Exercise goal: From the records below, extract verbatim every line from the one containing "Improvements (488, 356)" to the one containing "center [227, 905].", including both of those lines and nothing else.

Data listing:
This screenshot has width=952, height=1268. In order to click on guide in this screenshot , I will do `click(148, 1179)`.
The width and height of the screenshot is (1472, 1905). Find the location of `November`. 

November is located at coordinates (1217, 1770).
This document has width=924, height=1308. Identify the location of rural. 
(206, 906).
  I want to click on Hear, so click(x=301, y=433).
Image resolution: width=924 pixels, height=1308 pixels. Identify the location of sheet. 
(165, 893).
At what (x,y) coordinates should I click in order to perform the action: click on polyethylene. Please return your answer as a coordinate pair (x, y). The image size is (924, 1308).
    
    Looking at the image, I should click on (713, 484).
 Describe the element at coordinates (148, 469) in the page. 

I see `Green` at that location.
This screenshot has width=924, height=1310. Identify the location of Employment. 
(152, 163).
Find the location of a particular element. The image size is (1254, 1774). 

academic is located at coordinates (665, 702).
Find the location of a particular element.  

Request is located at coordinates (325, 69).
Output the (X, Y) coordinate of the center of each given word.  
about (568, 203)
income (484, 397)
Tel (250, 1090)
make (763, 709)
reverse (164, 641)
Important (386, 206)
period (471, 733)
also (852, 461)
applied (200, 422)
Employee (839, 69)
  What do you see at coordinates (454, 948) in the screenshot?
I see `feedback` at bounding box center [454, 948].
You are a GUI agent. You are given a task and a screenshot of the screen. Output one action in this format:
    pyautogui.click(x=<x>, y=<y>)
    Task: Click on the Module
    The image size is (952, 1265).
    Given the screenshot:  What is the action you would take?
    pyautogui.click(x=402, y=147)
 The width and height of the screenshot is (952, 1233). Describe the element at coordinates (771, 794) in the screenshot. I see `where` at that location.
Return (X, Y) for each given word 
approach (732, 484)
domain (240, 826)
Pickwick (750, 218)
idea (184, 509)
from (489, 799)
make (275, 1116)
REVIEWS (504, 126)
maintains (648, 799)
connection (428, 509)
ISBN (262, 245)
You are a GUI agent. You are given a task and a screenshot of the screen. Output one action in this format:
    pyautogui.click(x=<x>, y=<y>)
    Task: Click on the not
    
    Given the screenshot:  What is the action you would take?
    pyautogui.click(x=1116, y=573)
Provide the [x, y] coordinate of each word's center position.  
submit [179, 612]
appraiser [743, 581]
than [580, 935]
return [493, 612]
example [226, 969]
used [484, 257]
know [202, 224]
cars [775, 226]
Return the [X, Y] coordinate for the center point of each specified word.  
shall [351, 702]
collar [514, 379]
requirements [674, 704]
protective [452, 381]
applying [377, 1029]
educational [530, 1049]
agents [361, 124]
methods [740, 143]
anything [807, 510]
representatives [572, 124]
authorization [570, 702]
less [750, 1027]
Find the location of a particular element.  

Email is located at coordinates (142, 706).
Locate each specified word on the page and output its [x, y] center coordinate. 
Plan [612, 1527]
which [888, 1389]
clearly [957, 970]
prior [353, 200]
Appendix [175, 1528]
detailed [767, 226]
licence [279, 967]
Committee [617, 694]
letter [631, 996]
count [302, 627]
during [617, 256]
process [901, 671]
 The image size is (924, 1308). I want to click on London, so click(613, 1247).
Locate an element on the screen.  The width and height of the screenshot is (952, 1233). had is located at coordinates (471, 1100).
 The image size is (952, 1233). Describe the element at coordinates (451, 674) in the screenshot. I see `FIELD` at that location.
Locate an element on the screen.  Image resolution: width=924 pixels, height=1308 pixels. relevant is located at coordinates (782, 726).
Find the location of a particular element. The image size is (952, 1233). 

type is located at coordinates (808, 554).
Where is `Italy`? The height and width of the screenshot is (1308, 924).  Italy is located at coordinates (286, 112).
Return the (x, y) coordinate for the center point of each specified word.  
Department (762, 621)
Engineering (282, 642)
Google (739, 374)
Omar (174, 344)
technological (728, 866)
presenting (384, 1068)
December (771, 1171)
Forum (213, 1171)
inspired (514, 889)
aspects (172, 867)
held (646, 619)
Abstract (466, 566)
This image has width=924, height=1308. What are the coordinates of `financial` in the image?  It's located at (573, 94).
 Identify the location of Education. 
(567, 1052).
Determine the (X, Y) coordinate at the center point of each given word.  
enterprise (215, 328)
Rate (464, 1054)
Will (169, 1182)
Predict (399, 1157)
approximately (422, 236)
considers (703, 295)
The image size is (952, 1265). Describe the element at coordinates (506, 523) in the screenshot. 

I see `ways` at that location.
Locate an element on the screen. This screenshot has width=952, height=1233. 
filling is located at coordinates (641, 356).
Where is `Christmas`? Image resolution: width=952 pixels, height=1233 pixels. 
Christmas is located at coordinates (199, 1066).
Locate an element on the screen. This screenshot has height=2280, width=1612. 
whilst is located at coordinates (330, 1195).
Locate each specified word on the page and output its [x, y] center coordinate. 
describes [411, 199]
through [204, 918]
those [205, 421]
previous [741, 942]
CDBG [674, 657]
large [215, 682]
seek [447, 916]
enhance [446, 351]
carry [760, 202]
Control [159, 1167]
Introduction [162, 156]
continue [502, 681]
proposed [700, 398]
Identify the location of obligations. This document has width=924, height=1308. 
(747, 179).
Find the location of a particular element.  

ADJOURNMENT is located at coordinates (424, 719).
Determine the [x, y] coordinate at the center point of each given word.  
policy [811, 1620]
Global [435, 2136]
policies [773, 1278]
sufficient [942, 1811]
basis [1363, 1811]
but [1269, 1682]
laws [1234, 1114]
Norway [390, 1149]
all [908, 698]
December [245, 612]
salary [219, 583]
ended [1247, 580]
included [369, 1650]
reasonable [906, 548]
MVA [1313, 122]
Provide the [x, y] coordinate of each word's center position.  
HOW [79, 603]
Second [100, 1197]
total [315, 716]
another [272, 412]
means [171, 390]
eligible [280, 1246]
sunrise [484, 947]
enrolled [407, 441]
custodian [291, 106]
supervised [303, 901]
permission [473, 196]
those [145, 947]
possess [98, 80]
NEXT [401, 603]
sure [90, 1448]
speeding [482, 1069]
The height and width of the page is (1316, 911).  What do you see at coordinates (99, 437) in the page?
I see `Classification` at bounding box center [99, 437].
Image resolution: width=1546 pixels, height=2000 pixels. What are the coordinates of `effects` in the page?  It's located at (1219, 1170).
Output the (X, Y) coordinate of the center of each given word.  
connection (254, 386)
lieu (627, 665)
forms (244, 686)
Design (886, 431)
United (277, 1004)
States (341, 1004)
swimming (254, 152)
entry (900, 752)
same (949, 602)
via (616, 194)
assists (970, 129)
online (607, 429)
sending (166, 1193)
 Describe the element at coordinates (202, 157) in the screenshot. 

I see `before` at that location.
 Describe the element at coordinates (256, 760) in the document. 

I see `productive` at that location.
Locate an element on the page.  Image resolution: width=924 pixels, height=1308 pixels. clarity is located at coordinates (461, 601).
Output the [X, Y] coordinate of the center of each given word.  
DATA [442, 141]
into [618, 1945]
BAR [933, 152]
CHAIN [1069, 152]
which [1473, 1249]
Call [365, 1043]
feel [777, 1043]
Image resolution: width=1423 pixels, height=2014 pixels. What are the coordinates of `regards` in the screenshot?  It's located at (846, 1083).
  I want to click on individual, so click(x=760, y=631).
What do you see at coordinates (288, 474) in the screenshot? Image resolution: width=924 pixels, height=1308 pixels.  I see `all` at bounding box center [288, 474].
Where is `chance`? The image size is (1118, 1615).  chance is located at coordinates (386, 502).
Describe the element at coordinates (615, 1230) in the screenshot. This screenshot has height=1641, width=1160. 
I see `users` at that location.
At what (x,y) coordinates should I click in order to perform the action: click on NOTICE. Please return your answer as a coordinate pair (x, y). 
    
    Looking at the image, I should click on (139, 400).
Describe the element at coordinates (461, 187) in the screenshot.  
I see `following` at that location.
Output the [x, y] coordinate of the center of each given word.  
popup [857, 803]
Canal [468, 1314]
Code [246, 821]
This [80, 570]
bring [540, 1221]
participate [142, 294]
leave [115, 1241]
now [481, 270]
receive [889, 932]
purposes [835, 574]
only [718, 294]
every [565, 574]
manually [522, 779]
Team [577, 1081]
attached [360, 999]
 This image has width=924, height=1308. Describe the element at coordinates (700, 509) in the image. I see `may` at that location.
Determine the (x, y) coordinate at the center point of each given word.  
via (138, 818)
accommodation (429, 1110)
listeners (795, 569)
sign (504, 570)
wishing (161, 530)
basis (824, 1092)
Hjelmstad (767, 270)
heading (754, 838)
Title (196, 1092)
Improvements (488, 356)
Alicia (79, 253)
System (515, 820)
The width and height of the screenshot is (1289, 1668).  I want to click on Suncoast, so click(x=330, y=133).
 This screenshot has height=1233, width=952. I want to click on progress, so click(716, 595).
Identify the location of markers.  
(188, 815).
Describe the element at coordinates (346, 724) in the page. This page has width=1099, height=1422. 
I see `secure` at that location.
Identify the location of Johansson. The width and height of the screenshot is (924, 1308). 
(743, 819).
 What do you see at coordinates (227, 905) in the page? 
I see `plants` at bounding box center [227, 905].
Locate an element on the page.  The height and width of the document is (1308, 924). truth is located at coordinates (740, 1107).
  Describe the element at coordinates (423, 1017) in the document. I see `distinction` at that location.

Output of the exercise:
Improvements (488, 356)
Alicia (79, 253)
System (515, 820)
The width and height of the screenshot is (1289, 1668).  I want to click on Suncoast, so click(x=330, y=133).
 This screenshot has height=1233, width=952. I want to click on progress, so click(716, 595).
Identify the location of markers.  
(188, 815).
Describe the element at coordinates (346, 724) in the page. This page has width=1099, height=1422. 
I see `secure` at that location.
Identify the location of Johansson. The width and height of the screenshot is (924, 1308). 
(743, 819).
 What do you see at coordinates (227, 905) in the page? 
I see `plants` at bounding box center [227, 905].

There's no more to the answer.